The Euler equation \(x^{2} y^{\prime \prime}+\) \(\alpha x y^{\prime}+\beta y=0\)
can be reduced to an equation with constant coefficients by a change of the
independent variable.

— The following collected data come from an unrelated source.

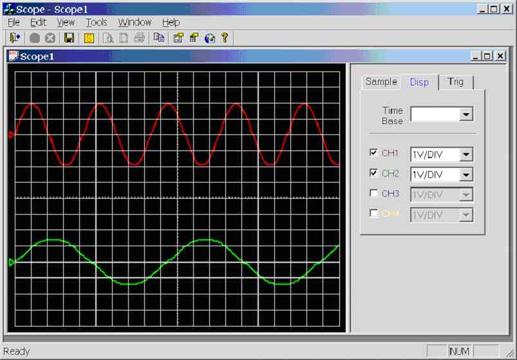
Task: Disable the CH2 channel checkbox
Action: tap(374, 173)
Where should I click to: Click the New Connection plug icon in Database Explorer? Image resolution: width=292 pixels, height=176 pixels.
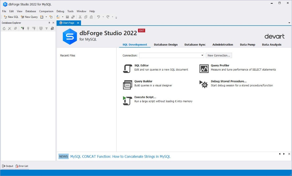point(23,28)
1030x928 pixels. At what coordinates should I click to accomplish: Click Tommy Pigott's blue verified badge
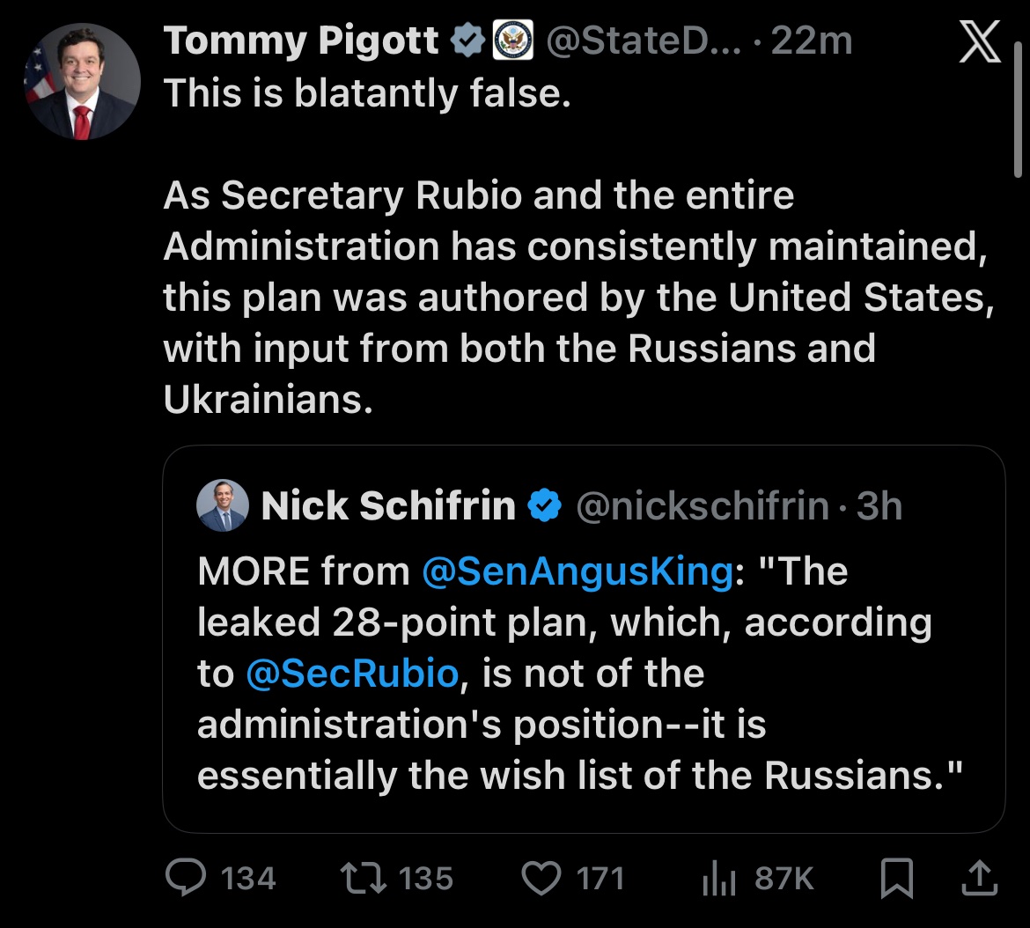coord(467,41)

Let \(x=e^{z},\) or \(z=\ln x,\) and consider only the
interval \(x>0 .\)
(a) Show that
$$
\frac{d y}{d x}=\frac{1}{x} \frac{d y}{d z} \quad \text { and } \quad
\frac{d^{2} y}{d x^{2}}=\frac{1}{x^{2}} \frac{d^{2} y}{d
z^{2}}-\frac{1}{x^{2}} \frac{d y}{d z}
$$
(b) Show that the Euler equation becomes
$$
\frac{d^{2} y}{d z^{2}}+(\alpha-1) \frac{d y}{d z}+\beta y=0
$$
Letting \(r_{1}\) and \(r_{2}\) denote the roots of \(r^{2}+(\alpha-1) r+\beta=0\),
show that
(c) If \(r_{1}\) and \(r_{2}\) are real and different, then
$$
y=c_{1} e^{r_{1} z}+c_{2} e^{r_{2} z}=c_{1} x^{r_{1}}+c_{2} x^{r_{2}}
$$
(d) If \(r_{1}\) and \(r_{2}\) are real and equal, then
$$
y=\left(c_{1}+c_{2} z\right) e^{r_{1} z}=\left(c_{1}+c_{2} \ln x\right)
x^{r_{1}}
$$
(e) If \(r_{1}\) and \(r_{2}\) are complex conjugates, \(r_{1}=\lambda+i \mu,\) then
$$
y=e^{\lambda z}\left[c_{1} \cos (\mu z)+c_{2} \sin (\mu
z)\right]=x^{\lambda}\left[c_{1} \cos (\mu \ln x)+c_{2} \sin (\mu \ln
x)\right]
$$